Après l'obtention de mon diplôme de doctorat, j'ai fait un postdoctorat sous la direction de monsieur Michel Maffesoli, professeur de sociologie en Sorbonne, membre de l'Institut universitaire de France et administrateur du Centre national de la recherche scientifique (CNRS). Le titre du projet est: les savoirs des sages-femmes traditionnelles haïtiennes. Je prononcerai une conférence sur les résultats de cette recherche en mai 2014 à Montréal. Actuellement, je travaille sur plusieurs thématiques de recherche : le viol, le handicap, la naissance traditionnelle, la condition humaine....
Vous publiez aussi des essais. Expliquez-nous le sens de ces ouvrages axés sur les faits haïtiens: l'accouchement traditionnel en Haïti, le cancer de la prostate et la solidarité...
Les travaux que j'ai publiés participent d'une approche multidisciplinaire. La posture multidisciplinocentriste permet de rendre justice à la complexité de la réalité. Par contraste, la posture unidisciplinocentriste est réductionniste.

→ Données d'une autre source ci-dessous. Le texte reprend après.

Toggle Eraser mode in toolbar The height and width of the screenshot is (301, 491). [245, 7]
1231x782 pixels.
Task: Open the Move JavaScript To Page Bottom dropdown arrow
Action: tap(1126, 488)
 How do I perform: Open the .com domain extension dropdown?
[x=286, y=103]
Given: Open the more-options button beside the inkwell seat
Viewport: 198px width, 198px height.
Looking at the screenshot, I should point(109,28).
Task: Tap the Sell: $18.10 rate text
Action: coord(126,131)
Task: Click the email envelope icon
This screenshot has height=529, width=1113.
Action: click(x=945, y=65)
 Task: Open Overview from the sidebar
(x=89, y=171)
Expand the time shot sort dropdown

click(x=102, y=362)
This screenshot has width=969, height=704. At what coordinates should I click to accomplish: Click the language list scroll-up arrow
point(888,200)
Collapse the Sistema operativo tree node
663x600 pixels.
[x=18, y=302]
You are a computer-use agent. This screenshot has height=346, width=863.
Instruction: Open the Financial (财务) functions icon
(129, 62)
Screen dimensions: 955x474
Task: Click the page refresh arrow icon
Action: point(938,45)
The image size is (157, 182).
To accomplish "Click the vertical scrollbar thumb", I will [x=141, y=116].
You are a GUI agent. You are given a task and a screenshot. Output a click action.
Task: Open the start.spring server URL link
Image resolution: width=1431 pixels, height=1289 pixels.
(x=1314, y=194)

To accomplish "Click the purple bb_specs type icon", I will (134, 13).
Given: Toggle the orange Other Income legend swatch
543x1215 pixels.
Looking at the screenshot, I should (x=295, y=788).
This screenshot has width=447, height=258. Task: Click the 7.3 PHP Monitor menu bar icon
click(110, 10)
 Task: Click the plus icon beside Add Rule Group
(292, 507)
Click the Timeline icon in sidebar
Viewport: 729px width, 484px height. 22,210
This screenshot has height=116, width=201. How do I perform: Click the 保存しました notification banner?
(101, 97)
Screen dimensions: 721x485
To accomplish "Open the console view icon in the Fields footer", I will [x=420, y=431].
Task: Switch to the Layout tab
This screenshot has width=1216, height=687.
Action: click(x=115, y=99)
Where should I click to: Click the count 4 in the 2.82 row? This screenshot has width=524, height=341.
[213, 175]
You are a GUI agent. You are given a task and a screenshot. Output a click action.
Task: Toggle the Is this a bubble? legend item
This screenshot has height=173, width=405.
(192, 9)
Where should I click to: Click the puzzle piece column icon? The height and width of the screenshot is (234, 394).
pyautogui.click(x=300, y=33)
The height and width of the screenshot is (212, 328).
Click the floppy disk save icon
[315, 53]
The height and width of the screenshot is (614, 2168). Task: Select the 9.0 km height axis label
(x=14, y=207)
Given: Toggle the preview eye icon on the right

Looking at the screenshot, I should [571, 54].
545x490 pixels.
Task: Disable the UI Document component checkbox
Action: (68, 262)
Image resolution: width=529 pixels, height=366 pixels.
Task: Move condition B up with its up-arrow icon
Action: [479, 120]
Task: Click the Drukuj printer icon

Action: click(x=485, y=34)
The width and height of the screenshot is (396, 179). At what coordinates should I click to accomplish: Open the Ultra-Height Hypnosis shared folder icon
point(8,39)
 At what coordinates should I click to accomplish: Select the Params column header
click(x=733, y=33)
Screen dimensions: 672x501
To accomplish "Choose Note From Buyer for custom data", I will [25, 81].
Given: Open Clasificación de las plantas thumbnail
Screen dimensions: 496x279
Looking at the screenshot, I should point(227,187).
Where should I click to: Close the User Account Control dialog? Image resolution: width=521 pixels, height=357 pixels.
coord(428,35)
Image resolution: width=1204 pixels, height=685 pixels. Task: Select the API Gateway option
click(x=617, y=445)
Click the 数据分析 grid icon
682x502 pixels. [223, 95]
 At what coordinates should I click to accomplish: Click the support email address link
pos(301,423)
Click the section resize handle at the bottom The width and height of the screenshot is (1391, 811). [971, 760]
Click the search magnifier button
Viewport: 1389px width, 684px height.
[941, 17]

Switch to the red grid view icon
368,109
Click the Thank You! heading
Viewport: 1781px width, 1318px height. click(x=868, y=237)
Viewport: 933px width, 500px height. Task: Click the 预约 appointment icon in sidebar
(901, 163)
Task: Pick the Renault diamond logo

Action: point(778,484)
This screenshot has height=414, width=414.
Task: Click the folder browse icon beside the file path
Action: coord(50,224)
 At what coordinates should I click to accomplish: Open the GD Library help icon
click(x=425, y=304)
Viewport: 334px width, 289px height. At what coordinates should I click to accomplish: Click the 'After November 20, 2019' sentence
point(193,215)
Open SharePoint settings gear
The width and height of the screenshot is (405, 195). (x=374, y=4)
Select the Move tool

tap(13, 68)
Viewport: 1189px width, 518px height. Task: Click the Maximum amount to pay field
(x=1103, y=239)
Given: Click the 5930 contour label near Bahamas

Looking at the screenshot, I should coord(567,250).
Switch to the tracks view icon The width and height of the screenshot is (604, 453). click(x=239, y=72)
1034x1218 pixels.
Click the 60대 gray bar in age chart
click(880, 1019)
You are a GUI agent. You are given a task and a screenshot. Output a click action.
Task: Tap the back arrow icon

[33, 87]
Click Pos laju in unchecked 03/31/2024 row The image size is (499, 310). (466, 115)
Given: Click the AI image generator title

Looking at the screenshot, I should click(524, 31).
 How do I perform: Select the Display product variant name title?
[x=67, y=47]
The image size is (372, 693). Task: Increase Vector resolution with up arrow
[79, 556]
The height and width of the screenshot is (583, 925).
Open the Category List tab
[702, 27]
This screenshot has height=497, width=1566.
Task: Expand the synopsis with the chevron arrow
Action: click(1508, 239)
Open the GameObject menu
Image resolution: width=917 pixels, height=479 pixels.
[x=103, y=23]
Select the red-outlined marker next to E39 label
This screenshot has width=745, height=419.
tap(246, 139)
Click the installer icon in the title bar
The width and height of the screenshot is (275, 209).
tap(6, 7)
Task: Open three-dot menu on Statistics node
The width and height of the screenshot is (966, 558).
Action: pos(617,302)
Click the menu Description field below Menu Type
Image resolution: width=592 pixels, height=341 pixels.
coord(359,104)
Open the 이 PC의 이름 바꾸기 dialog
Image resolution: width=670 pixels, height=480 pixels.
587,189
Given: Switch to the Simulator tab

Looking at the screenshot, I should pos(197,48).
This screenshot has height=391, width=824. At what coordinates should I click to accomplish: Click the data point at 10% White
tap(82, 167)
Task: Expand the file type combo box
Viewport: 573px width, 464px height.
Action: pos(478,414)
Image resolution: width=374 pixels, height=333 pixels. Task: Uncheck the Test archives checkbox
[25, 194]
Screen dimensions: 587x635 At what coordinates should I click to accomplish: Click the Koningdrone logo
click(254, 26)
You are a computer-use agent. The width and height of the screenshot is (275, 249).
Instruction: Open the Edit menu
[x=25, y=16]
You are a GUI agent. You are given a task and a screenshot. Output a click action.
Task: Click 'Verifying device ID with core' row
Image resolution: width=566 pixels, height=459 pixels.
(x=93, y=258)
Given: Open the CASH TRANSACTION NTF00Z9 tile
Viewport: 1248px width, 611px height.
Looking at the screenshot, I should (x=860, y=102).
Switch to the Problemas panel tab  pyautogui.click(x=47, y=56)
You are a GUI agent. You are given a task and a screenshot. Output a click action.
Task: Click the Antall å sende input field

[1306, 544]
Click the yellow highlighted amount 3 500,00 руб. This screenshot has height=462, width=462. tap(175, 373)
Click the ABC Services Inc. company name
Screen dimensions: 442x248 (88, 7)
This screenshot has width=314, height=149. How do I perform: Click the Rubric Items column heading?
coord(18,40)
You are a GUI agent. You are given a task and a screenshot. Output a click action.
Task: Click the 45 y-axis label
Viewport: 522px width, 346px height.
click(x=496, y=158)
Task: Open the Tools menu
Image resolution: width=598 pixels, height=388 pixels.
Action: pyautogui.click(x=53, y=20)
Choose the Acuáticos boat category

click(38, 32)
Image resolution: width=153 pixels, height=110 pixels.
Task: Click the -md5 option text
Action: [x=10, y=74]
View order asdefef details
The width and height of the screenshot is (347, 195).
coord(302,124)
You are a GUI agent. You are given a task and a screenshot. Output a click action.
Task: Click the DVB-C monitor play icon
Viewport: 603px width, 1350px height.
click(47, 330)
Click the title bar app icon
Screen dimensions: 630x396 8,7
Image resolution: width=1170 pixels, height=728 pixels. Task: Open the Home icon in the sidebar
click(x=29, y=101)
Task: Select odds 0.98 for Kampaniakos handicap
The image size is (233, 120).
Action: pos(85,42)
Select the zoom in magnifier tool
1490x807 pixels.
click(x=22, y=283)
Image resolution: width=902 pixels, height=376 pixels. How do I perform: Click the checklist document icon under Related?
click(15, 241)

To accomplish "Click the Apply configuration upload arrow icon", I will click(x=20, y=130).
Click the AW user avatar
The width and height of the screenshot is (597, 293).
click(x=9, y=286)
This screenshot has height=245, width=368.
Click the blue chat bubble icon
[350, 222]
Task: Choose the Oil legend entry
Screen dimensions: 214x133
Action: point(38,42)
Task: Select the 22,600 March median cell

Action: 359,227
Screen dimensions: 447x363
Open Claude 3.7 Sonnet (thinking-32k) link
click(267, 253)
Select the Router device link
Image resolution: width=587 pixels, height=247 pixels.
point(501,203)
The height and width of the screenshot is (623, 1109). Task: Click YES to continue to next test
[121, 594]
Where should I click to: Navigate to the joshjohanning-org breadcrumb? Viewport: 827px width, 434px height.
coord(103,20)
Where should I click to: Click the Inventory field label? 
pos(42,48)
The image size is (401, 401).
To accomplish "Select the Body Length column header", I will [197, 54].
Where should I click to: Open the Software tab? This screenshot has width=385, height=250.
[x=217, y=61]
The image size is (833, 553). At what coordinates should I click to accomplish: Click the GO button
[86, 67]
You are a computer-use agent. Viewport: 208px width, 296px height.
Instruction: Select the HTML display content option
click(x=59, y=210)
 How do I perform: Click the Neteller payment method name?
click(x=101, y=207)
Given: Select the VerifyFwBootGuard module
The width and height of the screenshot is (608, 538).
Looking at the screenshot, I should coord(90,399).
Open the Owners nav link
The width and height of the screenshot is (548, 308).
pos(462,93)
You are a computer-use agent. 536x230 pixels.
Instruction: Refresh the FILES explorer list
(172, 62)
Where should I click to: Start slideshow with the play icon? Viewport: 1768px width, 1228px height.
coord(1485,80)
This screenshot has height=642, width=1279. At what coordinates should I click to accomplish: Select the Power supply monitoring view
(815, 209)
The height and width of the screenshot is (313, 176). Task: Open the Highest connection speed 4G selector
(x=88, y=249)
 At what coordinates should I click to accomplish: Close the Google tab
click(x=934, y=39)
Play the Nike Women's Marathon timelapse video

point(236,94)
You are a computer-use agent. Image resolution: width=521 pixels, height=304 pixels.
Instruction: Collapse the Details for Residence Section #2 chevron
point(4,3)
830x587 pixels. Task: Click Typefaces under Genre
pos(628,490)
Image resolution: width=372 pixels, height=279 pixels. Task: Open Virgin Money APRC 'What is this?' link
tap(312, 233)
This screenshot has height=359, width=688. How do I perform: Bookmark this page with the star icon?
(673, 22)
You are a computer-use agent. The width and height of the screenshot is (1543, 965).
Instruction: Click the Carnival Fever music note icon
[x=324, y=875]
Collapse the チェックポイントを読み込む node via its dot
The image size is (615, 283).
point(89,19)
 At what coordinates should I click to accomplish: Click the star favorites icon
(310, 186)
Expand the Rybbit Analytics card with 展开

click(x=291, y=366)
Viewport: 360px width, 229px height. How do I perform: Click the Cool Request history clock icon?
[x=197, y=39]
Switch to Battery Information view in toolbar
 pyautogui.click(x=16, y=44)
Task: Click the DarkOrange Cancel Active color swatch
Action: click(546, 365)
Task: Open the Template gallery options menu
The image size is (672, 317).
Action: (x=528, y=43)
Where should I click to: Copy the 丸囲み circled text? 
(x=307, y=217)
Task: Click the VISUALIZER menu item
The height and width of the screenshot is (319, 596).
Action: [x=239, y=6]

Ces travaux sont intéressants dans la mesure où ils peuvent être considérés comme des œuvres de pionnier. Nous avons toujours essayé d'exprimer un point de vue original sur nos objets de recherche. C'est le point de vue d'un chercheur ou d'un scientifique social qui définit son objet de recherche.
Le sens de nos travaux est lié au fait que nous y croisons deux approches de la réalité: l'approche "éthique" (la justification savante ou théorique des faits, la construction objective du réel, l'interprétation savante d'un phénomène, le fait de regarder le réel à travers tel ou tel prisme théorique...) et l'approche "émique" (l'interprétation d'un phénomène par le sujet, le sens que celui-ci donne à son vécu, le sens que la réalité prend dans le creuset de sa subjectivité).
Vous vivez entre la France et Haïti. Pourquoi cette dispersion à travers deux pays presque diamétralement opposés?
Je suis rentré en Haïti en février 2013. Je vais souvent en France pour prononcer des conférences, animer des séminaires, rencontrer des amis, acheter des livres, donner des interviews... Je suis retourné en Haïti afin de contribuer à l'amélioration de notre système éducatif. Les voyages réguliers que j'effectue à l'étranger me permettent d'enrichir ma formation interculturelle et celle des autres.